Claire Peaslee is a long-time Point Reyes community member. A naturalist and holder of Earth-based ceremony; a writer; a teacher and performer of Action Theater improvisation; a salt-water swimmer; and now a West Marin climate activist: Claire credits greater Point Reyes for her fortunate life.
A movement score will be offered from Jennifer Monson/iLAND.

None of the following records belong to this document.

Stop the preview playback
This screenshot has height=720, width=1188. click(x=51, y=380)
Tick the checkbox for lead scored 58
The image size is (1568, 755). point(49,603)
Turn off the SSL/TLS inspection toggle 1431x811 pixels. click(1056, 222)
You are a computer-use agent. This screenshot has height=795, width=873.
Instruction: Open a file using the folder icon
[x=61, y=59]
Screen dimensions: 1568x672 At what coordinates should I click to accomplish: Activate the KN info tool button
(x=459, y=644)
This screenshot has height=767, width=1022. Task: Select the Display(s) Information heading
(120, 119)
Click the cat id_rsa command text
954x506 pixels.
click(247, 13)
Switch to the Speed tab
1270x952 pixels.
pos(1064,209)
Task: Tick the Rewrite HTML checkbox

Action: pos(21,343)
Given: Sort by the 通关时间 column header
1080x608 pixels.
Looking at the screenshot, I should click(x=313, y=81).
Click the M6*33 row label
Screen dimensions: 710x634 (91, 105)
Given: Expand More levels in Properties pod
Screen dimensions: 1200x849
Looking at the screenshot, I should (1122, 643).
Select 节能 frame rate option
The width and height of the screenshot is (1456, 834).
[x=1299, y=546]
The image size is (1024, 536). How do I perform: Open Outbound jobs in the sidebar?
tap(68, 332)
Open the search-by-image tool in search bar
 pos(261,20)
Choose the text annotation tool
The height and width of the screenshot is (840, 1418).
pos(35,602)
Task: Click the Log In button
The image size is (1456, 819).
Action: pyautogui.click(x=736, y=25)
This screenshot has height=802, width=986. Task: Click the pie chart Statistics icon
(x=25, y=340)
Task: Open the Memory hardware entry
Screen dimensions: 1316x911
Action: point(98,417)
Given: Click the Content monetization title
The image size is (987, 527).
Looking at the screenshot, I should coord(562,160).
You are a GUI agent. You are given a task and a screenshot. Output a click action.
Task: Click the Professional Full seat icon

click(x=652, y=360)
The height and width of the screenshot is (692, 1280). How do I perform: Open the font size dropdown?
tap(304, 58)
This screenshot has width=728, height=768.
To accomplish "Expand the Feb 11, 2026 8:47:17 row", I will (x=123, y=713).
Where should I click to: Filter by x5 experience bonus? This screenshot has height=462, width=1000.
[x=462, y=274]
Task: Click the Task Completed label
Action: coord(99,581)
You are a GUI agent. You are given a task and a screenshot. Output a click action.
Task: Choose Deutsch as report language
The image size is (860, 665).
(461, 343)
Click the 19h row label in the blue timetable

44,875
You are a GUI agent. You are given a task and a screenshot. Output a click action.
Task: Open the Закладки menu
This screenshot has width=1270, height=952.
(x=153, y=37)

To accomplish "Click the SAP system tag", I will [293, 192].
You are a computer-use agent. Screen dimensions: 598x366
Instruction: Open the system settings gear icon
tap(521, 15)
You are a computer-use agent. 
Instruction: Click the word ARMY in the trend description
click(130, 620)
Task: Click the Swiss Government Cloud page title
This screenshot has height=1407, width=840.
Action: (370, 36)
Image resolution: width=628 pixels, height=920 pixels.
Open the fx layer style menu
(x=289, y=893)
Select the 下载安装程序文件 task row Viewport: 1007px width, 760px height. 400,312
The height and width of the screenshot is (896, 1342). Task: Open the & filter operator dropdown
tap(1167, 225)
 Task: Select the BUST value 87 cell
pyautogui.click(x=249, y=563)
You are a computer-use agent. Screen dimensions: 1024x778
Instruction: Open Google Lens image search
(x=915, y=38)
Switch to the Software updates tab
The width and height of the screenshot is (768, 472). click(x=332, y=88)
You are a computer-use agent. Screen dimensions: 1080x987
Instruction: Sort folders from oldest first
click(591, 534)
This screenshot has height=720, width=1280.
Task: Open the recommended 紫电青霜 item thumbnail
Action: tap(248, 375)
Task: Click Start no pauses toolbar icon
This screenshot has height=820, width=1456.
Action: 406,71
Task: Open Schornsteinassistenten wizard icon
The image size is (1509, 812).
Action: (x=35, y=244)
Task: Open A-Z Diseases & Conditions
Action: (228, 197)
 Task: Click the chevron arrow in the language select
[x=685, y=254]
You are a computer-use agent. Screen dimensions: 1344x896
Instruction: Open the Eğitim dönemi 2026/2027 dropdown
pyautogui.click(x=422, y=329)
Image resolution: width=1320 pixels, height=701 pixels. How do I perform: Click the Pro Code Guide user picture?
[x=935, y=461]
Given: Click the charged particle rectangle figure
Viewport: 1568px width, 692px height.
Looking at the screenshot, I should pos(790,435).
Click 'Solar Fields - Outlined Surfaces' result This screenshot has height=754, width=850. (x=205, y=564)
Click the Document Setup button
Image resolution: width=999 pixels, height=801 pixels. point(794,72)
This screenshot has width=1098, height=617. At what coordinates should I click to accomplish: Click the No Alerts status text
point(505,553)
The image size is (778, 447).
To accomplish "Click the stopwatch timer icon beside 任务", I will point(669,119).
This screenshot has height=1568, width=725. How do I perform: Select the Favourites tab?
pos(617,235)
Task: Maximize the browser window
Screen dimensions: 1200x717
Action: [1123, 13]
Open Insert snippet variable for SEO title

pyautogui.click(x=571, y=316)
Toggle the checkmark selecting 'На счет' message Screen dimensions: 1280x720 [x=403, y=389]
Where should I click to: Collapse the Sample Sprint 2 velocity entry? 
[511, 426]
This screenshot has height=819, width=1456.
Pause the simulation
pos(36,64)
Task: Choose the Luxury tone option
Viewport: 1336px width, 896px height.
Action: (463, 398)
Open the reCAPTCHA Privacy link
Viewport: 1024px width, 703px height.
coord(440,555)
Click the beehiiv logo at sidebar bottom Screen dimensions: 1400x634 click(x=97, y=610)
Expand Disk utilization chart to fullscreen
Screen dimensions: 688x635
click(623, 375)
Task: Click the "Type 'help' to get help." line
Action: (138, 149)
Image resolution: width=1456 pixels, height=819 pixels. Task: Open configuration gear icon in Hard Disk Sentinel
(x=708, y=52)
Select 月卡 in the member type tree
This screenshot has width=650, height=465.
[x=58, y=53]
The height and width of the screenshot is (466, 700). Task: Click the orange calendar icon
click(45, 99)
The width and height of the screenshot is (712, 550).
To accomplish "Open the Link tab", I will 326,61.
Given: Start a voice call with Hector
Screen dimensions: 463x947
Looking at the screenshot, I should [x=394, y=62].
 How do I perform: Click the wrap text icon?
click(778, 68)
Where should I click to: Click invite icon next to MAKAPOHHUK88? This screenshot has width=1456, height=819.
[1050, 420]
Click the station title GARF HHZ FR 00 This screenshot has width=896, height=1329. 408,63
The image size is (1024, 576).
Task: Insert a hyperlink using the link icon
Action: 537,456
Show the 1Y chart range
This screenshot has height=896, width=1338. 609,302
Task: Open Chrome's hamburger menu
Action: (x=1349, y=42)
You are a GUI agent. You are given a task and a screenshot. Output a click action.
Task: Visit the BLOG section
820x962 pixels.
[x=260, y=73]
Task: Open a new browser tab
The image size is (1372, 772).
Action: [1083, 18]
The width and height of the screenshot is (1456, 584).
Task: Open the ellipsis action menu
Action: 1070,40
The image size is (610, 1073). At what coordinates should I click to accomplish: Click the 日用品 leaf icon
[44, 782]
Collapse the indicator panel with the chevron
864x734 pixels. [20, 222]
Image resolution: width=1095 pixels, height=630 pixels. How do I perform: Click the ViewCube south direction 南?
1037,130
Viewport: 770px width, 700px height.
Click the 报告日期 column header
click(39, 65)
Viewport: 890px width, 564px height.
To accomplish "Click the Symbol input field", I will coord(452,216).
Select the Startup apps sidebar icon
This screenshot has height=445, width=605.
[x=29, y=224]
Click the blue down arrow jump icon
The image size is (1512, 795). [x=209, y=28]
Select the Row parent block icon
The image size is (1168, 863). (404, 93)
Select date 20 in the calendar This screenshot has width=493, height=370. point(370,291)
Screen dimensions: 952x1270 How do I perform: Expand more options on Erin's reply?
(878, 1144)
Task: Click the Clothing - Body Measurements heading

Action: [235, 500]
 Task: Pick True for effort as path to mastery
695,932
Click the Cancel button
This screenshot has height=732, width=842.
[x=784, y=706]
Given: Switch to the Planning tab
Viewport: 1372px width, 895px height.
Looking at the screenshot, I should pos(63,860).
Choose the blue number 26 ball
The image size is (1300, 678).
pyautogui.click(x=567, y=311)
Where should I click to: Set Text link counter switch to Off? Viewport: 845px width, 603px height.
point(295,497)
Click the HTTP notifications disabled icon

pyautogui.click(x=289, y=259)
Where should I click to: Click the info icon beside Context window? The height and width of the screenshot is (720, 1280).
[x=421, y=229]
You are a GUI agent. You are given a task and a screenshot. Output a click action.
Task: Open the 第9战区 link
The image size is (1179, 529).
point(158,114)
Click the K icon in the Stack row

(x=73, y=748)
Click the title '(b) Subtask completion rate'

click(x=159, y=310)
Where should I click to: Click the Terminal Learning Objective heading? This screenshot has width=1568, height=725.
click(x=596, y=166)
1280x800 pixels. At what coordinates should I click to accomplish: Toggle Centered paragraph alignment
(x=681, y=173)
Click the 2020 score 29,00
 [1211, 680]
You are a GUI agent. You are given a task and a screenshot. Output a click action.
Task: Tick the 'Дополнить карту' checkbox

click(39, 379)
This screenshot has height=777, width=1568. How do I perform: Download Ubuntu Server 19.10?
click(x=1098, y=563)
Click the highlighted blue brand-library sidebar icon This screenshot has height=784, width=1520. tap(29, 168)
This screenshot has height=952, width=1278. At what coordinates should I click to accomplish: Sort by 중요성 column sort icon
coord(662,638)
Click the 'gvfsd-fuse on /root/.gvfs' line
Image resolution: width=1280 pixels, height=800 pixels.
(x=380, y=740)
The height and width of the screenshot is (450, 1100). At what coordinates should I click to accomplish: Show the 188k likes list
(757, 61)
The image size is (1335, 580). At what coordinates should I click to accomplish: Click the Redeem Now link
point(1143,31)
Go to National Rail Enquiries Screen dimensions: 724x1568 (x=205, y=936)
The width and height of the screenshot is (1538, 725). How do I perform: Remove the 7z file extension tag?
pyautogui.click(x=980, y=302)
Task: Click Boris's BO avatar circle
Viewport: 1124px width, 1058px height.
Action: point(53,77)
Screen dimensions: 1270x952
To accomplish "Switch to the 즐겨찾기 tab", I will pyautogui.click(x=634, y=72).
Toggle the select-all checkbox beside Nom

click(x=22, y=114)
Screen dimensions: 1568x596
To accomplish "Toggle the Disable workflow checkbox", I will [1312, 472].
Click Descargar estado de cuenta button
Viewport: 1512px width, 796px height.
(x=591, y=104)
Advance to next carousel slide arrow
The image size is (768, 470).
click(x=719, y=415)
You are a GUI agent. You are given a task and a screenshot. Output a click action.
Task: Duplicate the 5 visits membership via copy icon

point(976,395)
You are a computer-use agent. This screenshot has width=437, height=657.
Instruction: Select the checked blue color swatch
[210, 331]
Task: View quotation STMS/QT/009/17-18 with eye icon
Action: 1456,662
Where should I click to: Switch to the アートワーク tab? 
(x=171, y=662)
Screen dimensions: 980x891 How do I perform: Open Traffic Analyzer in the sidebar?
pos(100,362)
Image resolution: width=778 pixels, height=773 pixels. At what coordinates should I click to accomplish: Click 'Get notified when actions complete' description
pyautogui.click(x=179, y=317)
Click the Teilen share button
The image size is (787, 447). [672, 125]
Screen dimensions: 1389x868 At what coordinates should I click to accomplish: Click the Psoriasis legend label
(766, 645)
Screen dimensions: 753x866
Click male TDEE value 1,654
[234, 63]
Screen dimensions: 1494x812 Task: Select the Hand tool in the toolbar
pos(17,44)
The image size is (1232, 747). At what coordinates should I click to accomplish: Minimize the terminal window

Jennifer Monson (iLAND) is a choreographer, performer, and teacher. Since 1983, she has explored strategies in choreography, improvisation, and collaboration in experimental dance. In 2000, her work took a new turn to investigate the relationship between movement and environment. This ongoing research has led her into inquiries of cultural and scientific understandings of large-scale phenomena such as animal navigation and migration, geological formations such as aquifers, and re-functioned sites such as the abandoned Ridgewood Reservoir. These studies provide the means to unearth and inquire into choreographic and embodied ways of knowing and reimagining our relationship to the environments and spaces humans/all beings inhabit. Her projects BIRD BRAIN (2000-2005), iMAP/Ridgewood Reservoir (2007), and the Mahomet Aquifer Project (2008-2010), SIP (sustained immersive process)/watershed are investigations that have radically reframed the role dance plays in our cultural understandings of nature and wilderness. Her current work Live Dancing Archive proposes that choreography itself is an archival practice for environmental phenomena.